Try it: Your task is to copy each line of the records that includes the string "label".

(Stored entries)
┌──

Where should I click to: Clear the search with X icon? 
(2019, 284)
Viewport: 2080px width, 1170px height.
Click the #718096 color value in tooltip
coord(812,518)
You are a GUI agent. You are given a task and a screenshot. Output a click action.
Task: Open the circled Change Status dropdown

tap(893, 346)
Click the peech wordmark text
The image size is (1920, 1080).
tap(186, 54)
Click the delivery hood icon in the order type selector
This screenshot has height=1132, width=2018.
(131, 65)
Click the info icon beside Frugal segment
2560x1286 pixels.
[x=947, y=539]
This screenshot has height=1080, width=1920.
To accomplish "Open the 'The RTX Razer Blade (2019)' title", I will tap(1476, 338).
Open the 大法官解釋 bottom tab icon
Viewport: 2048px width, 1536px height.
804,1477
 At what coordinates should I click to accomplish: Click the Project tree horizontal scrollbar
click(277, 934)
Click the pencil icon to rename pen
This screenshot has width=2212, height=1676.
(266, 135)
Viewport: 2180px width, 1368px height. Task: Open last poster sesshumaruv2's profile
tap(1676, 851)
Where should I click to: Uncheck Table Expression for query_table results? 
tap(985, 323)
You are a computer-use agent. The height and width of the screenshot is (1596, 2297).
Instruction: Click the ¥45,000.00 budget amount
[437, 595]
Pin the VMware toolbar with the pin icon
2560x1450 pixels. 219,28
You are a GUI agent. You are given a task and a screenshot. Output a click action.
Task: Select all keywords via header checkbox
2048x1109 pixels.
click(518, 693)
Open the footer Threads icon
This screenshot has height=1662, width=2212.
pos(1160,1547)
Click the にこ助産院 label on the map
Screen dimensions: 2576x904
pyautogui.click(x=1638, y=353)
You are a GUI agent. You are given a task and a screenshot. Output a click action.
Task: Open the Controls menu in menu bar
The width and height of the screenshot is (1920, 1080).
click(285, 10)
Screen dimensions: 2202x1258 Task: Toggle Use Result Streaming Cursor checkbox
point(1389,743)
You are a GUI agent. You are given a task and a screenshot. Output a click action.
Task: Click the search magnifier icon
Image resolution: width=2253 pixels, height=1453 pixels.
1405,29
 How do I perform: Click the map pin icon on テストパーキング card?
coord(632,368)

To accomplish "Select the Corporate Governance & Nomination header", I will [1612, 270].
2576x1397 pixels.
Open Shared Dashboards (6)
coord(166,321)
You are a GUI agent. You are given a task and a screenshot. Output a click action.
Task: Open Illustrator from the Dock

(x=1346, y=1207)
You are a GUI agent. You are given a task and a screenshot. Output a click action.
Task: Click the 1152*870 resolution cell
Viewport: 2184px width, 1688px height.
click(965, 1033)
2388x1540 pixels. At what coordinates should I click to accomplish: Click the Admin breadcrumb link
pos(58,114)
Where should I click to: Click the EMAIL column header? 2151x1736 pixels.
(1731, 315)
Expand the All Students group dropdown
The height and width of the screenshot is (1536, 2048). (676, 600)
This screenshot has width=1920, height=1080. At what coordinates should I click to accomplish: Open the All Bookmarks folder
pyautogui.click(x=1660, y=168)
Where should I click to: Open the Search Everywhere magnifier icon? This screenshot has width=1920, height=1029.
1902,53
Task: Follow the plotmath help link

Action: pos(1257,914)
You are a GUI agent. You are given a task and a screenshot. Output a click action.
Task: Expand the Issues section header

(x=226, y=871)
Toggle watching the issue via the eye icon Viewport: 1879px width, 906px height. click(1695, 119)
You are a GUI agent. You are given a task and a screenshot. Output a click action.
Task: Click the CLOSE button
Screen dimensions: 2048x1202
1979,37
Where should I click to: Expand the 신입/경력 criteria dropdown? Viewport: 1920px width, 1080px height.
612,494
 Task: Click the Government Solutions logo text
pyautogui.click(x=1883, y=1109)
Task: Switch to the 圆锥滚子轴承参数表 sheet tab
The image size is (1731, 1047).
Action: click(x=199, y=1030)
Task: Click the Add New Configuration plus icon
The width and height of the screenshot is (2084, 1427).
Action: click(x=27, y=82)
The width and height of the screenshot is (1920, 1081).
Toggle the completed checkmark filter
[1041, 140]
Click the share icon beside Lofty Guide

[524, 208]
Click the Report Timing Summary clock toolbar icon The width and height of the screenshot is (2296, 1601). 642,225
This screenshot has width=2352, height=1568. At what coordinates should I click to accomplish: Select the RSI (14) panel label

└──

Exercise answer:
Click the にこ助産院 label on the map
This screenshot has width=2352, height=1568. At what coordinates should I click to accomplish: Select the RSI (14) panel label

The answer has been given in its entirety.